Теперь — да здравствует погожий апрельский денек, да здравствует этот несовершенный мир, в котором необходимо бороться за право существования, и — да здравствую я, скромнейшая Татьяна Иванова, самая обаятельная и привлекательная, самая замечательная… самая, самая, самая…
Чертовски хочется есть.
17 часов 02 минуты
К вечеру моль немного пришла в себя. Личико еще опухшее, но в сем облике, по крайней мере, хоть можно узнать Настю Белову.
Миша весь день потчевал девицу рагу — скормил ей все мясо.
…— Ну, не будем терять зря времени, — деловито сказал Дима с порога.
Моль тотчас вскочила с кресла (она как будто и не вставала с оного предмета мебели с тех самых пор, как я оставила ее утром!), торопливо поправила прическу — было бы что поправлять, — судорожно вздохнула.
— Я готова.
…Отвезли нас на Зарубина.
Позвонили. Тишина. Снова позвонили. Некто небритый, в комнатных тапочках прошлепал мимо нас на следующий этаж, дружески посоветовал:
— Звоните, звоните. Дома оне, токма с первого разу не открывают.
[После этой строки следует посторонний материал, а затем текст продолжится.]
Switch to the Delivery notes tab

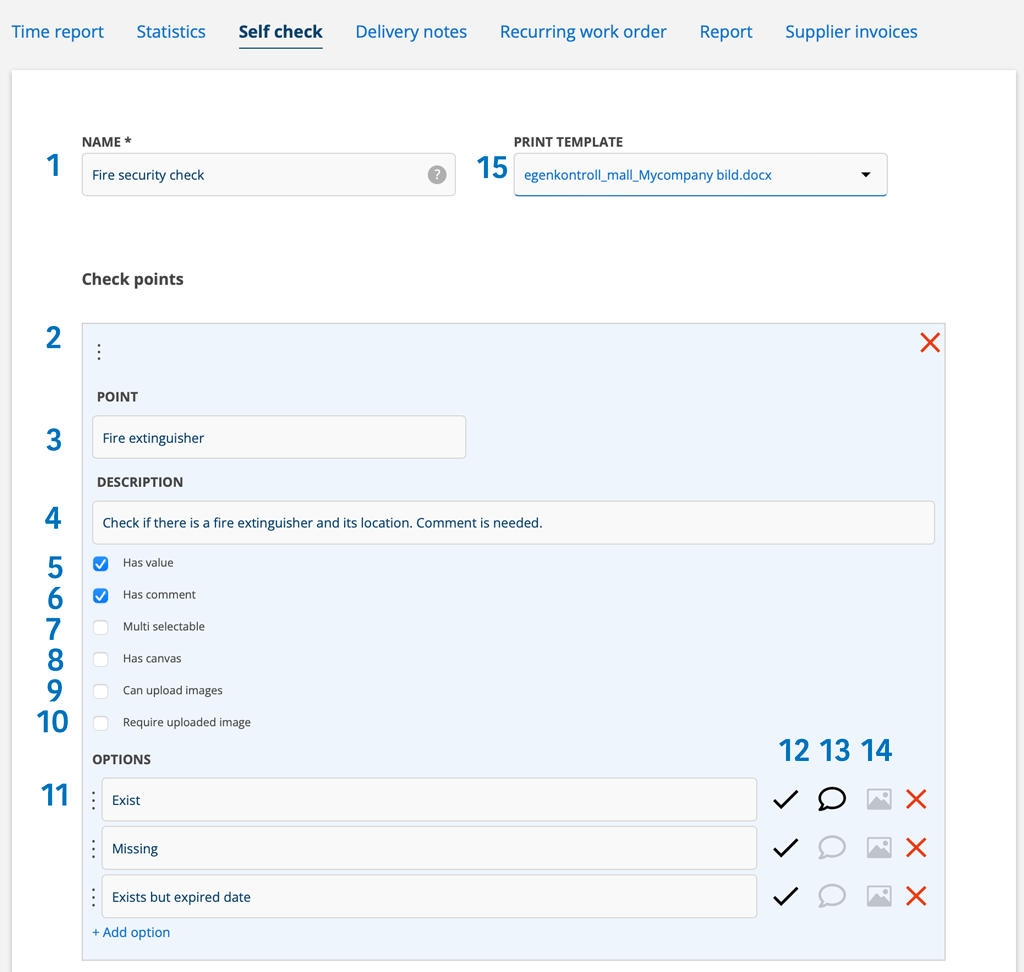pyautogui.click(x=411, y=32)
Настя кивнула, подтверждая.
Странные люди. Приятно им, что ли, когда в квартире звонок «громыхает»?
Ну-с, подождали немного, еще «погромыхали», опять подождали… Наконец услышали традиционное, «вопрошенное гласом грубым и страшным»:
— Кто там?
Стоят, наверное, с берданкой и нас — невооруженных в большинстве своем — впустить не решаются.
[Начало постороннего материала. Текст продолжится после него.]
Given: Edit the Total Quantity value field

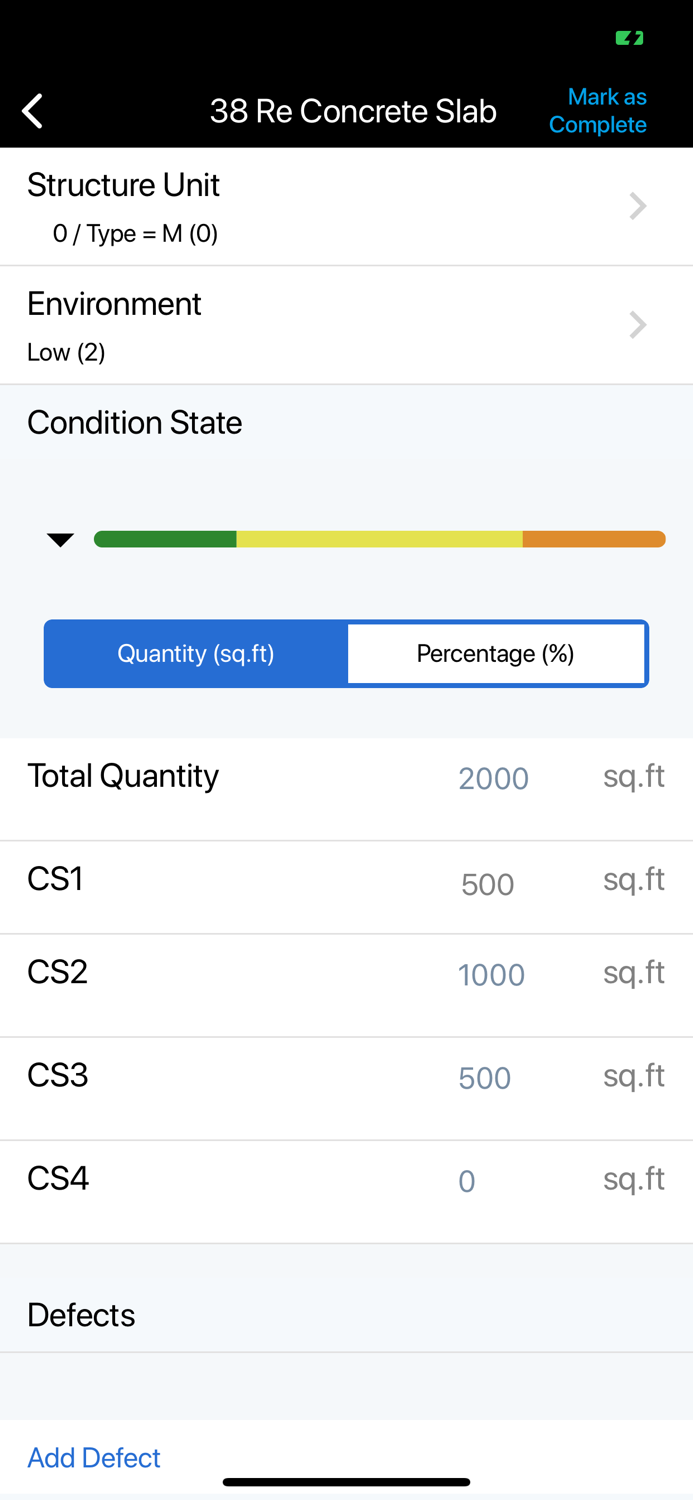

— Это я, — дрожащим голоском пропищала моль.
Дверь бесшумно отворилась. Пред наши светлые очи предстала красивая белокурая дама, очень похожая на Настю, но полная, холеная. «Помешанной» она, однако, не выглядела. Пропитой насквозь — да, но не сумасшедшей. И несмотря ни на что — хороша!
— Гражданка Тимошенко? — сурово спросил Дима, заглянув в блокнот, который, кстати, позаимствовал у меня (объяснил: «Для солидности». О Настенькиной сестрице в записной книжке и речи нет).
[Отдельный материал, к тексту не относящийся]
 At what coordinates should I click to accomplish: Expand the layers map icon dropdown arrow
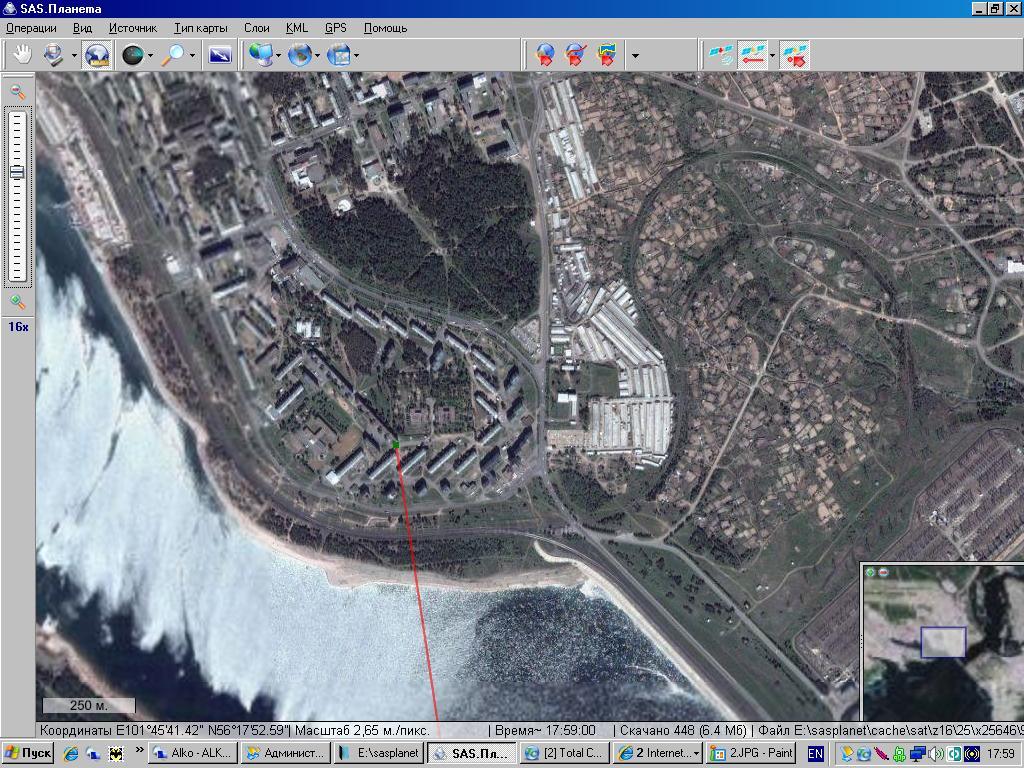click(356, 56)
— Ну? — ответила мадам Татьяна вопросом на вопрос.
— Милиция, — лаконично пояснил страж порядка и сунул гражданке под нос служебное удостоверение.
— Здравствуй, Танечка, — едва слышно пролепетала мадемуазель Белова…
О мудрейший из мудрых, сладчайший из сладчайших, добрейший из добрейших, прекраснейший мой читатель! Ты, многоуважаемый, вероятно, догадался уже, какой последует финал.
Ну конечно, традиционный «хеппи-энд». Назови, о любимейший из друзей моих, хотя бы одну детективную историю, не заканчивающуюся благополучно, и я тебе поставлю прижизненный памятник.